## Begin QUOTED TEXT
Leader: Goodbye desktop, hello mobile

Mobile PCs and other devices will quickly become much more important than the desktop machines which have been cluttering up your office.
Written by Martin Veitch, Contributor

Despite joining TV's pundits in gaffe-land by noting the certainty of an Alan Shearer goal before the England-Romania debacle, I'm still not through with tipping winners. This time, it's a long-range shot: mobile devices will very shortly be more important than what you currently have hogging desk space in your offices.

OK, so there's been enough hyperbole surrounding mobile computing. Eight years ago, I heard a Toshiba spokesman predict that mobile PCs would be outselling desktops by the year 2000. Here in the 1998 real world, notebooks account for about 21 percent of all UK PC sales and Toshiba has begun offering desktop products. That says it all.

There are still plenty of flaws in the argument for why mobile PCs will replace desktops. One, they're so damn expensive thanks to the incredible integration needed to manufacture these marvels. Two, they still lack the top-end features that the desktops have: giant screens, fastest processors, huge hard drives. Three, they're still too fragile. Four, the smaller formats that are truly totable still demand trade-offs: try typing on Mitsubishi's incredibly thin Pedion or on Toshiba's book-sized Libretto. I'm not saying that there won't always be trade-offs if you want mobile hardware. However, falling prices of TFTs will soon make mobiles cheaper and more attractive. The price of this single most expensive component in a notebook is collapsing as Taiwanese and Korean manufacturers reap the rewards of years of diligent R&D. Look out for usable sub-£1000 notebooks next year. This trend alone will, I believe, push waverers to buy mobile PCs instead of desktops where mobility in computing is desirable.
## End QUOTED TEXT
TASKS AND EXERCISES
(1) In the column on mobile computing, what share of UK PC sales do notebooks account for?
(2) Reproduce the part of the mobile computing column between "Leader: Goodbye desktop, hello" and "up your office.", inclusive.
(3) Write the next portion of the column about mobile PCs replacing desktops, picking up after its final sentence.
## Begin GIVEN INFORMATION
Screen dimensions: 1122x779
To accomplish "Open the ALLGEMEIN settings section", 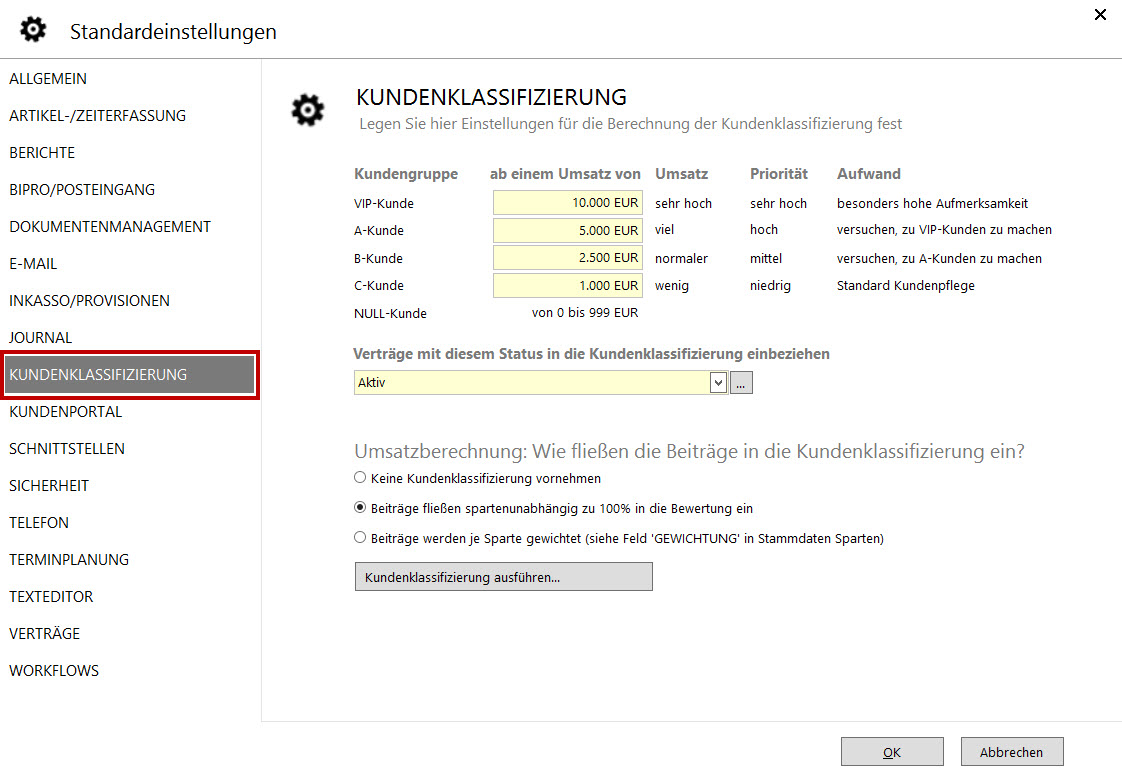I will point(48,79).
## End GIVEN INFORMATION
PER-TASK ANSWERS
(1) About 21 percent.

(2)
Leader: Goodbye desktop, hello mobile

Mobile PCs and other devices will quickly become much more important than the desktop machines which have been cluttering up your office.

(3)
But the PC isn't where the real mobile action is. That spot is for much smaller devices, including PDAs, smart phones and pagers. That handheld computers are an important and growing part of the enterprise is beyond dispute. Oracle's development plans for Oracle Lite for 3Com's PalmPilot, a database that can suck data from Oracle 8, is just the latest demonstration that these devices have a place in data collection and other key tasks. See also Sybase's Adaptive Anywhere strategy for connecting a wide variety of mobile users, including those using Windows CE-based devices, to its back-end servers.

However, it's the decision of major handset players Motorola, Ericsson and Nokia to license Psion's EPOC 32 operating system that is the historic stage in the development of smart phones, which should create a strong platform for future development. That these companies are publicly backing an operating system that is fast, scalable and here right now is great news for anybody who believes the phone is the obvious place for all the data that is currently sitting on PDAs.

If you need to carry a cellphone then you're already carrying around a decent slab of processing power with a screen. Further, there is a clear development path for GSM and exciting technologies such as Bluetooth for better local connectivity. All the forces are coming together to suggest that the smart phone - not the NC, NetPC or Java terminal - will be the next really important enterprise client. The ability to dial into the Internet, remotely access office work, make voice - or even video - calls is a compelling vision that will eventually make the PDA redundant and make the desktop workstation an increasingly rare sight.